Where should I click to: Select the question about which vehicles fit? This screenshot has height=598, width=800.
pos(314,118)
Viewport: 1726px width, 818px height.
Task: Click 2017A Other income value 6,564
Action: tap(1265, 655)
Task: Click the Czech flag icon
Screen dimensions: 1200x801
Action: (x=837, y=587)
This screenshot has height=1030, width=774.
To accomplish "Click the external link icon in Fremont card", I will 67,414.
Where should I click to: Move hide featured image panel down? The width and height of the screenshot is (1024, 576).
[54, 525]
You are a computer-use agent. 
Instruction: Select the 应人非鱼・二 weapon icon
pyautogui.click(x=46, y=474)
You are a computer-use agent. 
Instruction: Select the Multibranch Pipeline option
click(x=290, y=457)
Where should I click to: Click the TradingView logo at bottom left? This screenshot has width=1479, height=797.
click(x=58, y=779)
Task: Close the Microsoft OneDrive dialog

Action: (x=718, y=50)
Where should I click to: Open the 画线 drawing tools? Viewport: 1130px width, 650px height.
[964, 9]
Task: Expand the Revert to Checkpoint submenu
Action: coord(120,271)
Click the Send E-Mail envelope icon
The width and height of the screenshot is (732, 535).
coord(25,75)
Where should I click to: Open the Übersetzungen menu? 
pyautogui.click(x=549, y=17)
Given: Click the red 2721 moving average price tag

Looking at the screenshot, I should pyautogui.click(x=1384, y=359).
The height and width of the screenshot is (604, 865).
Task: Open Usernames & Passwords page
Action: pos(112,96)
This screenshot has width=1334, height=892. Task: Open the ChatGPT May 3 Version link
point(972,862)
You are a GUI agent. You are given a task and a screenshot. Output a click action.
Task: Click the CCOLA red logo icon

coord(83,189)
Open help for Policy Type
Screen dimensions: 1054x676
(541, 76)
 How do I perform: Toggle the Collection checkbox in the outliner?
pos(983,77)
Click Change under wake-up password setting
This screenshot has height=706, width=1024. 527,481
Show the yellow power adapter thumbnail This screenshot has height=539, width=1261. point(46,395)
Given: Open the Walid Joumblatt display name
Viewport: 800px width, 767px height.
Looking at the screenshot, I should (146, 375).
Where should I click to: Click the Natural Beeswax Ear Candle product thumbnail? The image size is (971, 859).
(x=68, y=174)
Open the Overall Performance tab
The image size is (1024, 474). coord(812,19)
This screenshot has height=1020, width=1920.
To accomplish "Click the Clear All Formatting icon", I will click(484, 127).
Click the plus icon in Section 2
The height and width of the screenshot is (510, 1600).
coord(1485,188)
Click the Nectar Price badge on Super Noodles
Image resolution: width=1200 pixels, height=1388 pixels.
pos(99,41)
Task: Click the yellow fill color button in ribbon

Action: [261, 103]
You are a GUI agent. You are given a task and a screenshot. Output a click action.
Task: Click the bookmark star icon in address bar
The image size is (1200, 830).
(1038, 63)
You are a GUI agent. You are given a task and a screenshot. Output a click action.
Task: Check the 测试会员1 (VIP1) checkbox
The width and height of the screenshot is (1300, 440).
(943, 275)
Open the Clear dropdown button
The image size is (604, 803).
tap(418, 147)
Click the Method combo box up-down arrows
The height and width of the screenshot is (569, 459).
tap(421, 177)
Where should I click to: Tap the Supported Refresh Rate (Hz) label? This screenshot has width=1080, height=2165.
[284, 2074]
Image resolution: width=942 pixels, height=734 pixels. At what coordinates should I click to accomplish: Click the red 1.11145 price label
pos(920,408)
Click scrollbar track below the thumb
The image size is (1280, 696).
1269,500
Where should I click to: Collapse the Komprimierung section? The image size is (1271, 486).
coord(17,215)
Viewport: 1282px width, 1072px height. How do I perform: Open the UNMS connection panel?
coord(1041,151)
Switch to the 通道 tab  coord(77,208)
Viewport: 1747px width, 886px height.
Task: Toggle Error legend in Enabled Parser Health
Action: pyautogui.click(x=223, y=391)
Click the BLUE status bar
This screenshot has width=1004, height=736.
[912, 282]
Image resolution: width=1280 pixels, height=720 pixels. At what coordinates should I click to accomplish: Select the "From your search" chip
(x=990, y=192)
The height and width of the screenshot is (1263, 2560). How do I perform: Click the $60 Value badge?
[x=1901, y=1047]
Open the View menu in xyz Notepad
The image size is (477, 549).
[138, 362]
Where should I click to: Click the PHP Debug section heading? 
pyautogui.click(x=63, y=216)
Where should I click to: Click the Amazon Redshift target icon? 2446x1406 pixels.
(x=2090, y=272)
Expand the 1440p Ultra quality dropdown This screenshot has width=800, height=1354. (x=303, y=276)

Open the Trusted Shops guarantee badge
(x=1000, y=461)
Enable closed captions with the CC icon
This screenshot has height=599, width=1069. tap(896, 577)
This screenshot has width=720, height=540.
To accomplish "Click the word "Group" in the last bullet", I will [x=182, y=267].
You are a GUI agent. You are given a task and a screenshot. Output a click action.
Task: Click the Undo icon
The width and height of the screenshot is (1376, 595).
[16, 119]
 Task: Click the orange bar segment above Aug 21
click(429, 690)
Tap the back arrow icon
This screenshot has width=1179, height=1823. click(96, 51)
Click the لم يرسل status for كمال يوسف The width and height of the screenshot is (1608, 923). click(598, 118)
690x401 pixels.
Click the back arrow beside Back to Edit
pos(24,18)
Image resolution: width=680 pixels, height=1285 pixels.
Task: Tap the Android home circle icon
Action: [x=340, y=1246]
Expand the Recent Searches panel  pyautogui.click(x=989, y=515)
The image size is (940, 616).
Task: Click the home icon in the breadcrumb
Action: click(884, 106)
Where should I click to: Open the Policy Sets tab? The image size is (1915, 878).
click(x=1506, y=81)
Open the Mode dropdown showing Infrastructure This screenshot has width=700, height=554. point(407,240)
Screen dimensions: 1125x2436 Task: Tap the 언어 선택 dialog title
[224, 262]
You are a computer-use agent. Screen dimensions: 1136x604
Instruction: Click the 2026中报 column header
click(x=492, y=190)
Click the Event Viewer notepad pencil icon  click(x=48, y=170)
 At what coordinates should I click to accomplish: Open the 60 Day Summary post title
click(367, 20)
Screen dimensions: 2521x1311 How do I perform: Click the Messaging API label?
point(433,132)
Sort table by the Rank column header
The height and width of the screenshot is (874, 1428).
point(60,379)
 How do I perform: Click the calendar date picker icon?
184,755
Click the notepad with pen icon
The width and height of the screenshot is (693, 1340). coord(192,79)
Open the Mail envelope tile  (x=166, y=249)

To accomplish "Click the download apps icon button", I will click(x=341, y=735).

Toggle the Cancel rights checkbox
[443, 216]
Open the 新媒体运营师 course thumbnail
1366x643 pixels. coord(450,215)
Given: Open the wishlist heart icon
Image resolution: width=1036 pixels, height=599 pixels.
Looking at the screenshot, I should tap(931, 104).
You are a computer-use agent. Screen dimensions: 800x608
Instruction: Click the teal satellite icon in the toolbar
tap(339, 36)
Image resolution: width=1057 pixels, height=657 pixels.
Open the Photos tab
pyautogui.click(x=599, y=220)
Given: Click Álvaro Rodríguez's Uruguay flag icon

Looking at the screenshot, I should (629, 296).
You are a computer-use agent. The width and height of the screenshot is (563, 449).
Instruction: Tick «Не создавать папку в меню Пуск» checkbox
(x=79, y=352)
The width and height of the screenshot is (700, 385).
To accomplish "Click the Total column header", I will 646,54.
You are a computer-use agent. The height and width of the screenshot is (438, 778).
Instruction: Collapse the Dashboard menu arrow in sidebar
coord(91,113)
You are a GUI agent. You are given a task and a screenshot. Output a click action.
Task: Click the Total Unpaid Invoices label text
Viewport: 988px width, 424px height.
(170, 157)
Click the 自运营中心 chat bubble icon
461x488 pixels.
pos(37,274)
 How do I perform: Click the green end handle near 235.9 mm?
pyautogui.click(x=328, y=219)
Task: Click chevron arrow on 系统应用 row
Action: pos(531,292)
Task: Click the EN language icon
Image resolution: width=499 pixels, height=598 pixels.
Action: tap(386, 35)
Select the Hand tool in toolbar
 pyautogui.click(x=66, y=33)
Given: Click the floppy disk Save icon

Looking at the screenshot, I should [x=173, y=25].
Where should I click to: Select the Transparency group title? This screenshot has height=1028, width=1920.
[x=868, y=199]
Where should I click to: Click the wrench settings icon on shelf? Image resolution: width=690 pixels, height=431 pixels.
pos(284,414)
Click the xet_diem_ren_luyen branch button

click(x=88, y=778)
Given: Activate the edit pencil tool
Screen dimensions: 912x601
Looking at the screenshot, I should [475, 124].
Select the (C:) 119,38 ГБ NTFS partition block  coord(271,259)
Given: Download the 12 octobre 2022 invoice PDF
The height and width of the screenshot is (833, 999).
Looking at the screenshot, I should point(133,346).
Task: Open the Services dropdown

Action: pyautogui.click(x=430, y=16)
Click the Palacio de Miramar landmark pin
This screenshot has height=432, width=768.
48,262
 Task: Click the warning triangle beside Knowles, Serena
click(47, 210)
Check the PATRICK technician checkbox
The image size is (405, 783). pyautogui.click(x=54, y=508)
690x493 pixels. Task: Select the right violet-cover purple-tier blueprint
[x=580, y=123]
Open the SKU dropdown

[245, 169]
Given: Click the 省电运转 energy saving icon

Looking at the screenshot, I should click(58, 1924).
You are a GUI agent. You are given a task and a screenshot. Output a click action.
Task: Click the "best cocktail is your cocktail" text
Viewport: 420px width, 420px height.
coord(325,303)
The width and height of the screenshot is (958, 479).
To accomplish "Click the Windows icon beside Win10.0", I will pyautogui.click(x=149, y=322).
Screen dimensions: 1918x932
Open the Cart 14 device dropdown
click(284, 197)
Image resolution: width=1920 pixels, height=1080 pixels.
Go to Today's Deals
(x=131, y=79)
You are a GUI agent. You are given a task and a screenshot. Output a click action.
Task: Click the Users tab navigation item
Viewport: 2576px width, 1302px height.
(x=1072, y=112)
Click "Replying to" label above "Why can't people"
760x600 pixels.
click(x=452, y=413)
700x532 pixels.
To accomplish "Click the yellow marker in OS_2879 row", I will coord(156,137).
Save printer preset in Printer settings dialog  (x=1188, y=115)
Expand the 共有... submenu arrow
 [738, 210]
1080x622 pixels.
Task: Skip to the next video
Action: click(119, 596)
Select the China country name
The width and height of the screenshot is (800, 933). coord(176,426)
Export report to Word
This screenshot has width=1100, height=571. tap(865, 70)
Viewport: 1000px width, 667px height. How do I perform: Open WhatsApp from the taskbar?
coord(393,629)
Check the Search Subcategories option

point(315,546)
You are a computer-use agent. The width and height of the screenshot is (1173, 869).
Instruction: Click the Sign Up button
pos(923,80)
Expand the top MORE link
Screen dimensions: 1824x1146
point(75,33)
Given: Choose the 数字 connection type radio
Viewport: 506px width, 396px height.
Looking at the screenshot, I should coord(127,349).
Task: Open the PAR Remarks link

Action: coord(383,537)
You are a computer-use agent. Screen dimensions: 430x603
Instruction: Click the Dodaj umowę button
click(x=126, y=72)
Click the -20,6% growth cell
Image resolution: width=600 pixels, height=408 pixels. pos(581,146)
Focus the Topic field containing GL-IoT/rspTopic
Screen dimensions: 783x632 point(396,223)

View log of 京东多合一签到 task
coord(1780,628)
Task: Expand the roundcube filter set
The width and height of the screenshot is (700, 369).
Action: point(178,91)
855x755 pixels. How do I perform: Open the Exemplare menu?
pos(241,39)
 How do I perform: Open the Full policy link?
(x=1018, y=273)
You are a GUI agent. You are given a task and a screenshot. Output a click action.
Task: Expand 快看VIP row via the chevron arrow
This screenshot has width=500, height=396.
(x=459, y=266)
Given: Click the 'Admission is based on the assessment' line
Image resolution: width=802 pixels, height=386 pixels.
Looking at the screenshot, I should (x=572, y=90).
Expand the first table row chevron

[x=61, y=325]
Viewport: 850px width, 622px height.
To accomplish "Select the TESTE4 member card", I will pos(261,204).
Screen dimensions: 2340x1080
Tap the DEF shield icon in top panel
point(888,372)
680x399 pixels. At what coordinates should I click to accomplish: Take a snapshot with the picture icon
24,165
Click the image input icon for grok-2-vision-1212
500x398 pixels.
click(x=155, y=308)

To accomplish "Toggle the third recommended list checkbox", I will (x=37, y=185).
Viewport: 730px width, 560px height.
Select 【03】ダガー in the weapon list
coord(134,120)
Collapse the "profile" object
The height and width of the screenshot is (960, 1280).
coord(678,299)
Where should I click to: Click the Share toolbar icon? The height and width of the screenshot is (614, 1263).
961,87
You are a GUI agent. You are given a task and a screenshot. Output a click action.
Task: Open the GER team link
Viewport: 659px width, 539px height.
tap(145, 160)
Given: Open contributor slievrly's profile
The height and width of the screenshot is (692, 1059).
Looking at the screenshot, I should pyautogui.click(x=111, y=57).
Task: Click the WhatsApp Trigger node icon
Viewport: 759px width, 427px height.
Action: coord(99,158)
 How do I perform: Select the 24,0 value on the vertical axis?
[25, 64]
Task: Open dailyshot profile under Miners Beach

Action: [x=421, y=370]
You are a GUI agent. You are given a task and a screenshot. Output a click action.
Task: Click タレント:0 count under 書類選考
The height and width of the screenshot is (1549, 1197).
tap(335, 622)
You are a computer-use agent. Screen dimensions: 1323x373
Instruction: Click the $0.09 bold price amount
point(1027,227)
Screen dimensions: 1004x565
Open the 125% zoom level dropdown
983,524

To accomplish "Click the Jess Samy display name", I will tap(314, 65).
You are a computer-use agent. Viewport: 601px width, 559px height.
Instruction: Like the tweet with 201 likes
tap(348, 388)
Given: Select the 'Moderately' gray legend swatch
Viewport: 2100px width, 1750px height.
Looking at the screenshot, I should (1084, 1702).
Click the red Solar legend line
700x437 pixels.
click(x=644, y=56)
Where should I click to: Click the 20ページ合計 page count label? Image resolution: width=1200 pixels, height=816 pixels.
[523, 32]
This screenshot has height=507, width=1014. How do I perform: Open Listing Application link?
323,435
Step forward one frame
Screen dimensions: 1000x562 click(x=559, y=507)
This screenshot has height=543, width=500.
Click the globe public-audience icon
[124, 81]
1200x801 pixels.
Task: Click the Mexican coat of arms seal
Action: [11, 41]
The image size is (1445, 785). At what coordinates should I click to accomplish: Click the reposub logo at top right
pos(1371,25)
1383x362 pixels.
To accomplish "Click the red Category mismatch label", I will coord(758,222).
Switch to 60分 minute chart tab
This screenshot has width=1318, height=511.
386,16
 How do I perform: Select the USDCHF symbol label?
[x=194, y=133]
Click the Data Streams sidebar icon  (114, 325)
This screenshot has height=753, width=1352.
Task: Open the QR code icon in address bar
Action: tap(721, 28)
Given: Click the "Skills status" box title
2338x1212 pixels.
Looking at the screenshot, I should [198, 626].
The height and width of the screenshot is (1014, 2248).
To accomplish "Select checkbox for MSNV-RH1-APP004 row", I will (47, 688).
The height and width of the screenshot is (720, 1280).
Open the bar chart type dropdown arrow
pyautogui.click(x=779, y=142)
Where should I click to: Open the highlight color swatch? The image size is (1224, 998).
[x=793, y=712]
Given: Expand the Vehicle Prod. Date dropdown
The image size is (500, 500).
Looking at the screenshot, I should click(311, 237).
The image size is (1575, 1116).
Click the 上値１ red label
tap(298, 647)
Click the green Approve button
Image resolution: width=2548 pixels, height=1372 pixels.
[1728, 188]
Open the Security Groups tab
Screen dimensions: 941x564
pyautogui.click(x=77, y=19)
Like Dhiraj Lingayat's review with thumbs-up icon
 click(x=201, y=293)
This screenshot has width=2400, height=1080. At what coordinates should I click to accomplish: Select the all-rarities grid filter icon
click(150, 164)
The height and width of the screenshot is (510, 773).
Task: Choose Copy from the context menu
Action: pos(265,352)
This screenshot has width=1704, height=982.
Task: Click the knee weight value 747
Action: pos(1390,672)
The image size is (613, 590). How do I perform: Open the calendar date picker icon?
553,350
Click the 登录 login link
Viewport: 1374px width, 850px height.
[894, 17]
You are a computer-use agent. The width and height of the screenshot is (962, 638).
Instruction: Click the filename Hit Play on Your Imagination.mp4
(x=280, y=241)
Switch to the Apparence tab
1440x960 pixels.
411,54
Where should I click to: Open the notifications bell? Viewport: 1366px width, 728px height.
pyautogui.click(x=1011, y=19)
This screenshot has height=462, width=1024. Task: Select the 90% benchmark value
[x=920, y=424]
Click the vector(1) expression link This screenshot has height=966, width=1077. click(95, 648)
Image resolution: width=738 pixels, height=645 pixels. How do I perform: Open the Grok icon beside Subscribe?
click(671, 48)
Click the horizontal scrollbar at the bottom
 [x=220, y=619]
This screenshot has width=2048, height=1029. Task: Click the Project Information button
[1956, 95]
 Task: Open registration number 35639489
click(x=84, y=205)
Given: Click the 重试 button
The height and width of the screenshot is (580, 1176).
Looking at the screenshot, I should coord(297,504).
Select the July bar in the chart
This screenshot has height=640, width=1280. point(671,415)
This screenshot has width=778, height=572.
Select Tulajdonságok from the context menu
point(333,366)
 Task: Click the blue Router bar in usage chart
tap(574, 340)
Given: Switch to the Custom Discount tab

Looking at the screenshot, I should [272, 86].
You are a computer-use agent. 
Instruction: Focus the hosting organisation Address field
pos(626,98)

*Problem statement*.
Output the lines above exactly, but only those between the line holding "690x401 pixels." and the line holding "is (563, 449).", inclusive.

*Response to this exercise*.
690x401 pixels.
Click the back arrow beside Back to Edit
pos(24,18)
Image resolution: width=680 pixels, height=1285 pixels.
Task: Tap the Android home circle icon
Action: [x=340, y=1246]
Expand the Recent Searches panel  pyautogui.click(x=989, y=515)
The image size is (940, 616).
Task: Click the home icon in the breadcrumb
Action: click(884, 106)
Where should I click to: Open the Policy Sets tab? The image size is (1915, 878).
click(x=1506, y=81)
Open the Mode dropdown showing Infrastructure This screenshot has width=700, height=554. point(407,240)
Screen dimensions: 1125x2436 Task: Tap the 언어 선택 dialog title
[224, 262]
You are a computer-use agent. Screen dimensions: 1136x604
Instruction: Click the 2026中报 column header
click(x=492, y=190)
Click the Event Viewer notepad pencil icon  click(x=48, y=170)
 At what coordinates should I click to accomplish: Open the 60 Day Summary post title
click(367, 20)
Screen dimensions: 2521x1311 How do I perform: Click the Messaging API label?
point(433,132)
Sort table by the Rank column header
The height and width of the screenshot is (874, 1428).
point(60,379)
 How do I perform: Click the calendar date picker icon?
184,755
Click the notepad with pen icon
The width and height of the screenshot is (693, 1340). coord(192,79)
Open the Mail envelope tile  (x=166, y=249)

To accomplish "Click the download apps icon button", I will click(x=341, y=735).

Toggle the Cancel rights checkbox
[443, 216]
Open the 新媒体运营师 course thumbnail
1366x643 pixels. coord(450,215)
Given: Open the wishlist heart icon
Image resolution: width=1036 pixels, height=599 pixels.
Looking at the screenshot, I should tap(931, 104).
You are a computer-use agent. Screen dimensions: 800x608
Instruction: Click the teal satellite icon in the toolbar
tap(339, 36)
Image resolution: width=1057 pixels, height=657 pixels.
Open the Photos tab
pyautogui.click(x=599, y=220)
Given: Click Álvaro Rodríguez's Uruguay flag icon

Looking at the screenshot, I should (629, 296).
You are a computer-use agent. The width and height of the screenshot is (563, 449).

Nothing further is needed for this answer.